* **What you will do**
Retype, word for word, each line between the lines holding "has height=410, width=739." and "Click the green Volumen", inclusive, and leave the rest of the data alone.

[Opening Supplied records section]

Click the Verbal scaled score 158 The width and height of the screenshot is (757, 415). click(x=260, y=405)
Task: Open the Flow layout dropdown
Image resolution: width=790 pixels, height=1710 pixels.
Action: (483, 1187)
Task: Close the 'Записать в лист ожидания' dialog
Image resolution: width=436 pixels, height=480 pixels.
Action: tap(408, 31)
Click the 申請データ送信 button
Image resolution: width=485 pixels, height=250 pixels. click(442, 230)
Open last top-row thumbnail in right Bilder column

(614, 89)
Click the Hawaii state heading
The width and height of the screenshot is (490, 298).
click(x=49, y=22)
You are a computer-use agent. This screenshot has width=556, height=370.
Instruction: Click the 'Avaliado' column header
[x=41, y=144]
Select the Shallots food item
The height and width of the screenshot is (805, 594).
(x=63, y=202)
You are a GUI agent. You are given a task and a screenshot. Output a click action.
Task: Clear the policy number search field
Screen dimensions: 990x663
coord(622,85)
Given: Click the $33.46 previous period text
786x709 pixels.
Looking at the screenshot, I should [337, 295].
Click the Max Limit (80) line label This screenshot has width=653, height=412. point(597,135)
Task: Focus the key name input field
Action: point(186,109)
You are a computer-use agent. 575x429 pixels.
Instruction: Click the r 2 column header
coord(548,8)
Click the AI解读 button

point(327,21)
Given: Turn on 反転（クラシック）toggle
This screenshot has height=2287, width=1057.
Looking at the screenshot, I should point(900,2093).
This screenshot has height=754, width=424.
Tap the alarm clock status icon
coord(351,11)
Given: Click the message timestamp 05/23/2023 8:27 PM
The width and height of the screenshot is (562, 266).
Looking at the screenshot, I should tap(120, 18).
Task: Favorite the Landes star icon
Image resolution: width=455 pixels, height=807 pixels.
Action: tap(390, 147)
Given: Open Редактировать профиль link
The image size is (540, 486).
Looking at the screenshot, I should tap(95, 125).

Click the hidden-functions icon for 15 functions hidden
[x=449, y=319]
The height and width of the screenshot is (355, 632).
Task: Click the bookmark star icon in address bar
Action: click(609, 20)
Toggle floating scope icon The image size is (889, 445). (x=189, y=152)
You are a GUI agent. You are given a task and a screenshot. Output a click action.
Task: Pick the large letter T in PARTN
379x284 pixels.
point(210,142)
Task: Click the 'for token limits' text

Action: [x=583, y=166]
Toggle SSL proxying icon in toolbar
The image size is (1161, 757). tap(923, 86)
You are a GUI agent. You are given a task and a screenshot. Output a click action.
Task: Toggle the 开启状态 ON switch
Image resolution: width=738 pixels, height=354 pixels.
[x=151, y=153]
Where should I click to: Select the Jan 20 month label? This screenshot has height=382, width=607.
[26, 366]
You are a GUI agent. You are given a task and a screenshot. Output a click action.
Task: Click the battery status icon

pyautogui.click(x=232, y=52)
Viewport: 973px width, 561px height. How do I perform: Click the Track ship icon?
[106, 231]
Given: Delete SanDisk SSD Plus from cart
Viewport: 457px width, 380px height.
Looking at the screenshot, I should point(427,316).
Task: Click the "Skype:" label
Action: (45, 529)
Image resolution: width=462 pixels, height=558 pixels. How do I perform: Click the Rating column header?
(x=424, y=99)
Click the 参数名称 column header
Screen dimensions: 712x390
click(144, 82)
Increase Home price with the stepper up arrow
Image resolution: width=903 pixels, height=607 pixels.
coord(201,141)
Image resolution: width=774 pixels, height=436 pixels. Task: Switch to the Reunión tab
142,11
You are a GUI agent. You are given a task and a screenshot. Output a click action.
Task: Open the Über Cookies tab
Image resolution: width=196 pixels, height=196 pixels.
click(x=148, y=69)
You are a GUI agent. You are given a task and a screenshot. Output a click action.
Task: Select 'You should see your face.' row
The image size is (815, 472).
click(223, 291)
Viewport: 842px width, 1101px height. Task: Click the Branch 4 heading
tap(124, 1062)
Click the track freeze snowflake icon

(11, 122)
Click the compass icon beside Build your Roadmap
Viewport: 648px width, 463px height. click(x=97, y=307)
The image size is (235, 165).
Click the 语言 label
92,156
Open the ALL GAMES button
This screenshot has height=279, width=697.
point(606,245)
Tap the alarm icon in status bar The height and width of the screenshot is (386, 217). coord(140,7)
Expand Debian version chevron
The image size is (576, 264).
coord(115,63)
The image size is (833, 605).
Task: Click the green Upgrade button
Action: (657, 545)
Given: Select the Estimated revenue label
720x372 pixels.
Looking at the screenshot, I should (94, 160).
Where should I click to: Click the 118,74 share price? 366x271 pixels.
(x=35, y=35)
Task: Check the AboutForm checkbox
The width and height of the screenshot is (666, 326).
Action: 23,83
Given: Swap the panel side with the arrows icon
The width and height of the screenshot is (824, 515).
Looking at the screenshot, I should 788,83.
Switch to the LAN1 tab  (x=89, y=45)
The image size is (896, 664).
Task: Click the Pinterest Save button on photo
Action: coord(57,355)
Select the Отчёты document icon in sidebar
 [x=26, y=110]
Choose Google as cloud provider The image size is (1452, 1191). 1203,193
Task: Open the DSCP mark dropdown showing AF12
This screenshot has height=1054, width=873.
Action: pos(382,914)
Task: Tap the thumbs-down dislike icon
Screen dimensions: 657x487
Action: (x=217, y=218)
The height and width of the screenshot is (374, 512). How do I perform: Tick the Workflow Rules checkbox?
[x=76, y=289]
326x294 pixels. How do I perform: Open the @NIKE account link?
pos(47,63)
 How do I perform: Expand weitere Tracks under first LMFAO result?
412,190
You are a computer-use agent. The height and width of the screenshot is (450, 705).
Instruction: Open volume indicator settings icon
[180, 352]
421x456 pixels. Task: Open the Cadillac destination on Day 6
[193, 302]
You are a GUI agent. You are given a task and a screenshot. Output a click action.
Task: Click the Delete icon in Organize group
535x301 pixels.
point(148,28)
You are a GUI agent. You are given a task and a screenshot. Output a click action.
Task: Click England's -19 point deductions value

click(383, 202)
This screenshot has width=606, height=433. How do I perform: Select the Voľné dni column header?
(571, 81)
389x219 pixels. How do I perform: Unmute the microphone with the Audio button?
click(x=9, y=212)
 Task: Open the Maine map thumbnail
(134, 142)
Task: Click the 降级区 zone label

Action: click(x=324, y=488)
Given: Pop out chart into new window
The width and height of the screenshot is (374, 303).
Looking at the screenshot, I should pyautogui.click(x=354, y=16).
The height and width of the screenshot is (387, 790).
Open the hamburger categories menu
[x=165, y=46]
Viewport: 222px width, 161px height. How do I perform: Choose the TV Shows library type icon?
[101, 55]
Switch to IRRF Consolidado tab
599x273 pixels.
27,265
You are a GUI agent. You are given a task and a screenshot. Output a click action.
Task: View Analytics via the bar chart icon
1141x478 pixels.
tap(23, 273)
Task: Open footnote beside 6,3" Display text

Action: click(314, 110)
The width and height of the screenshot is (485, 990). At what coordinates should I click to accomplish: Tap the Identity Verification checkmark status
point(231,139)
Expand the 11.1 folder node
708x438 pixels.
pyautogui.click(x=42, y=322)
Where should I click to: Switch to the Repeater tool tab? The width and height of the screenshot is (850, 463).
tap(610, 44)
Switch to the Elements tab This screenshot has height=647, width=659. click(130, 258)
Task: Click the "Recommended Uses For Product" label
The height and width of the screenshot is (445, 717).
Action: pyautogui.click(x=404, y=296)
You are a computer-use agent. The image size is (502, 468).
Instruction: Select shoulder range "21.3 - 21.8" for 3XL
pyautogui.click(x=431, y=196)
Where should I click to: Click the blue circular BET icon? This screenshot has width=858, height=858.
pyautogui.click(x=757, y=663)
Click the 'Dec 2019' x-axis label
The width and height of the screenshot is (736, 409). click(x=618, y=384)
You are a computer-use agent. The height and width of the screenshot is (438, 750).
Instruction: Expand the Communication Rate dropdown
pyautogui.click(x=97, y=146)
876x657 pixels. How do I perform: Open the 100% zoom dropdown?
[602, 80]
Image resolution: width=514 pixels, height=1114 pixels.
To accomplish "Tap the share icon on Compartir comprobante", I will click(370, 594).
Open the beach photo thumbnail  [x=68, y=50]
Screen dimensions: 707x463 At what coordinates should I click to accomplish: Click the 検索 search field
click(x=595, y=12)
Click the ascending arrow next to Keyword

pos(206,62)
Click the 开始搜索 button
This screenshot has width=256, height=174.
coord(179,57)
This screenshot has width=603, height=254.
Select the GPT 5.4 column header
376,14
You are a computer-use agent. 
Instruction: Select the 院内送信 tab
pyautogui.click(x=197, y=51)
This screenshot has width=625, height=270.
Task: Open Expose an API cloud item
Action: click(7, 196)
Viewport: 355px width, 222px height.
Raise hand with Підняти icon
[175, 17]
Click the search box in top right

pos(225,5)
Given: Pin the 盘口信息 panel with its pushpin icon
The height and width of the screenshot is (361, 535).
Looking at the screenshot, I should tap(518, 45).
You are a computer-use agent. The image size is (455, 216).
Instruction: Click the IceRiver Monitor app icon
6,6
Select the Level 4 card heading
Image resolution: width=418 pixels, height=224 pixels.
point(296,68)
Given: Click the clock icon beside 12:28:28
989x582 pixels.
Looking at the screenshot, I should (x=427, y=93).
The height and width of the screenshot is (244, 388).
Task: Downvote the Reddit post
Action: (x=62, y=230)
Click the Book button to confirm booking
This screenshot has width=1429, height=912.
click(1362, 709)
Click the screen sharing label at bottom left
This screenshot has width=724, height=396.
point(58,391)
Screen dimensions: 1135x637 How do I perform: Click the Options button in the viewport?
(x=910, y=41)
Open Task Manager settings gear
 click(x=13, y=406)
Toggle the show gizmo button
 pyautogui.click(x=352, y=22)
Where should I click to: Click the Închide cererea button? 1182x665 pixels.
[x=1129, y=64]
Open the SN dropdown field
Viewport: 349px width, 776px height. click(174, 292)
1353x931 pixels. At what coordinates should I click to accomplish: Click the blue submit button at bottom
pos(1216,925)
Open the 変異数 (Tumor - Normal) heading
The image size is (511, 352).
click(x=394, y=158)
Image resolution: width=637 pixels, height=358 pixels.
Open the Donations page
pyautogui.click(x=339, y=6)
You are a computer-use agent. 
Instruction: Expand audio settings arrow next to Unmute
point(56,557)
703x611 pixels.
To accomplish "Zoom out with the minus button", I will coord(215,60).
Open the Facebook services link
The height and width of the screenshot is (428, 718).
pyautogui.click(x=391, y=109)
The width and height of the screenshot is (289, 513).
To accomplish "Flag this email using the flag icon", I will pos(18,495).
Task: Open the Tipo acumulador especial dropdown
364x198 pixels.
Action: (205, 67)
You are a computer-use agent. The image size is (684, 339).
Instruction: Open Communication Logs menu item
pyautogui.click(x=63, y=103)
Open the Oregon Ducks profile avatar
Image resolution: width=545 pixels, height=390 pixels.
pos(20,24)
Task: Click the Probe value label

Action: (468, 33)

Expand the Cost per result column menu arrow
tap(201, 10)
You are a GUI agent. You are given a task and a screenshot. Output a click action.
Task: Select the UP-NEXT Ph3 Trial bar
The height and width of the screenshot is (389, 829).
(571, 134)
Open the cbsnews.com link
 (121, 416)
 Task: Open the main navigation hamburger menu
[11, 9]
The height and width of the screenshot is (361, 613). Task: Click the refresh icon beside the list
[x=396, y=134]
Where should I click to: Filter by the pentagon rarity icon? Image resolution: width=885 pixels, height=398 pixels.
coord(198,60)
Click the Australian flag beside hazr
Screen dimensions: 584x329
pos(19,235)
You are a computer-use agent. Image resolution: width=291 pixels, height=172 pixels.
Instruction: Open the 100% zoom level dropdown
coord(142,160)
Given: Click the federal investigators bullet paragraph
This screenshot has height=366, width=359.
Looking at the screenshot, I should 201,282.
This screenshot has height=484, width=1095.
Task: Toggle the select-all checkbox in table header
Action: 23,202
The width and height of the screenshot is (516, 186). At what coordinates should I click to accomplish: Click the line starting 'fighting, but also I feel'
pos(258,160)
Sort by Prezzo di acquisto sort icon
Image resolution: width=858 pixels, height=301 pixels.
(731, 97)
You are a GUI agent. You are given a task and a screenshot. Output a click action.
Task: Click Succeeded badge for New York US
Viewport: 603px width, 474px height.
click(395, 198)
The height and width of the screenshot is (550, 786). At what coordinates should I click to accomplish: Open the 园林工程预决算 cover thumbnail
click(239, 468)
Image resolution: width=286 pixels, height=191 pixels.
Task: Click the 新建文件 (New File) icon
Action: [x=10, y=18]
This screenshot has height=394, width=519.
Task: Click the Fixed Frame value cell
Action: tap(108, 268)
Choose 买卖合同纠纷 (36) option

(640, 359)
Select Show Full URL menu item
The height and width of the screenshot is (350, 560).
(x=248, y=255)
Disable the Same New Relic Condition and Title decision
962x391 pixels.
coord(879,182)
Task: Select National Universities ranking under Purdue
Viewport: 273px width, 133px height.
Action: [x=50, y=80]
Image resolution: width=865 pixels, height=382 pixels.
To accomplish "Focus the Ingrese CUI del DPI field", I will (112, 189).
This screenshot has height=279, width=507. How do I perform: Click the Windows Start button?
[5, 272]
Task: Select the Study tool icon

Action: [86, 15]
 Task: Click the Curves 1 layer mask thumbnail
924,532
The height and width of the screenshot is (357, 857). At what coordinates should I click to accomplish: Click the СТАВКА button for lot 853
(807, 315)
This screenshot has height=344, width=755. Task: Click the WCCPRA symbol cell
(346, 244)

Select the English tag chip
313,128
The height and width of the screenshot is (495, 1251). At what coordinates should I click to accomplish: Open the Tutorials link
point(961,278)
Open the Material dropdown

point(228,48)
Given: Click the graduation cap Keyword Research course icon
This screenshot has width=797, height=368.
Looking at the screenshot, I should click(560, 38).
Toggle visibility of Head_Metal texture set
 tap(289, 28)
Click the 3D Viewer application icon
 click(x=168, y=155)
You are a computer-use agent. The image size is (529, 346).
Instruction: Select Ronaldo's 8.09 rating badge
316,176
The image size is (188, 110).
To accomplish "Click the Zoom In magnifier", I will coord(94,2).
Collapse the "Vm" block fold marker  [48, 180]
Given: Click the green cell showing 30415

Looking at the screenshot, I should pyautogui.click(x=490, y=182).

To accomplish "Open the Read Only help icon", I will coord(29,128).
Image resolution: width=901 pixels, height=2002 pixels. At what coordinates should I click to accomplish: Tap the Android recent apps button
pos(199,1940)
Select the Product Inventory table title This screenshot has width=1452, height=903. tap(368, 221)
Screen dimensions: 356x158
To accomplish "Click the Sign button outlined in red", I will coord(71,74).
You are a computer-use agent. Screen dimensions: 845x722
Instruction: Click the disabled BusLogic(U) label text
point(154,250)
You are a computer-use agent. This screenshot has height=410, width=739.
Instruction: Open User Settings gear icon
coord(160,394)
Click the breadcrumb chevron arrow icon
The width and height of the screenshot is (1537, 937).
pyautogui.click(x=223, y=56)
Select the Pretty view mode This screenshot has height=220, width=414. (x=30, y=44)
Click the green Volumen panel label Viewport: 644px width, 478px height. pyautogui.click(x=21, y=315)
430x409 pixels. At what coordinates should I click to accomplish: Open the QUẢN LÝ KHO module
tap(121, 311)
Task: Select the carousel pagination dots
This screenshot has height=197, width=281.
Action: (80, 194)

[Closing Supplied records section]

* **Exercise result**
You are a computer-use agent. This screenshot has height=410, width=739.
Instruction: Open User Settings gear icon
coord(160,394)
Click the breadcrumb chevron arrow icon
The width and height of the screenshot is (1537, 937).
pyautogui.click(x=223, y=56)
Select the Pretty view mode This screenshot has height=220, width=414. (x=30, y=44)
Click the green Volumen panel label Viewport: 644px width, 478px height. pyautogui.click(x=21, y=315)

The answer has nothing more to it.